* [RECORD SET]
------------------------------------------------

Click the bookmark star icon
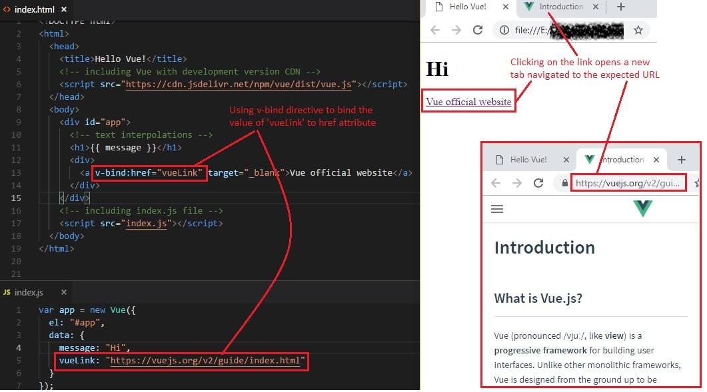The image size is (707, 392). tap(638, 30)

------------------------------------------------

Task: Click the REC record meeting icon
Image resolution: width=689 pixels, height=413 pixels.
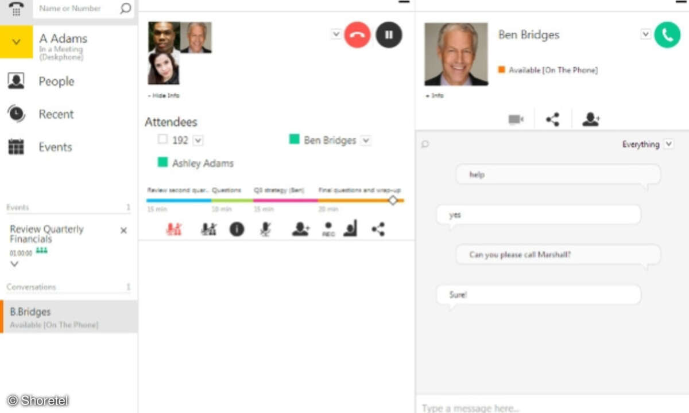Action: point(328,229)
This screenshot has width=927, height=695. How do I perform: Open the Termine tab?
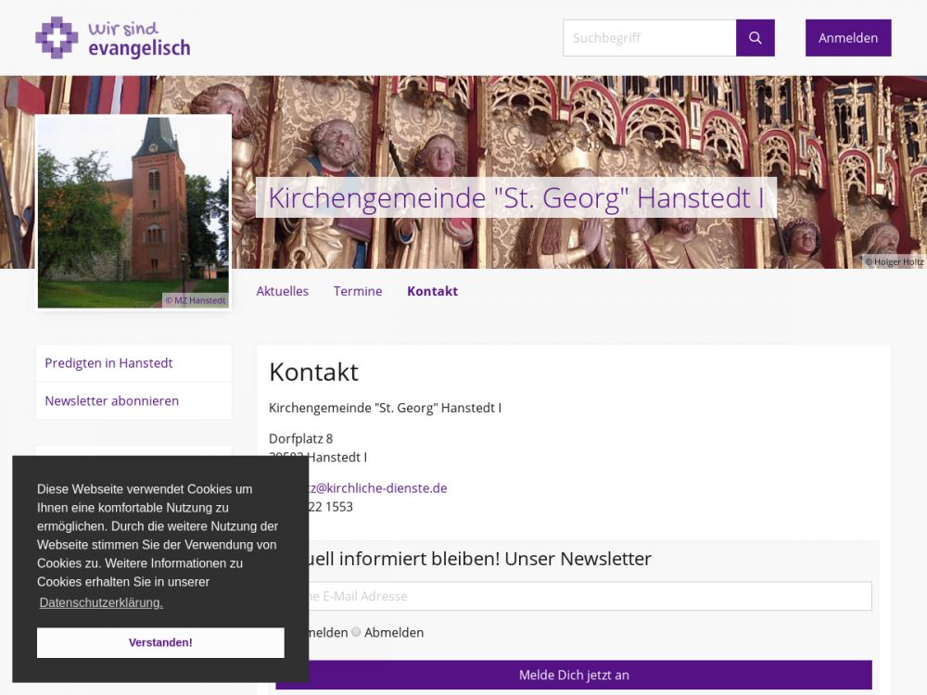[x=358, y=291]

------------------------------------------------

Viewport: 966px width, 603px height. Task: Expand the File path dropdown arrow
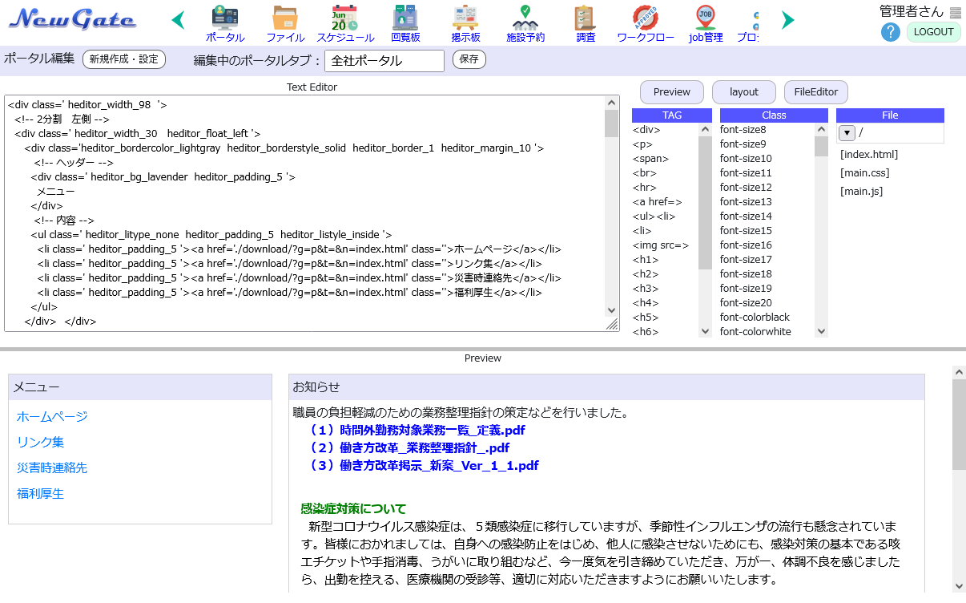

------------------------------------------------

Select every line in the material above where the string "Task" occurs, and copy it.

Task: Click the REC record meeting icon
Viewport: 966px width, 603px height. Task: Expand the File path dropdown arrow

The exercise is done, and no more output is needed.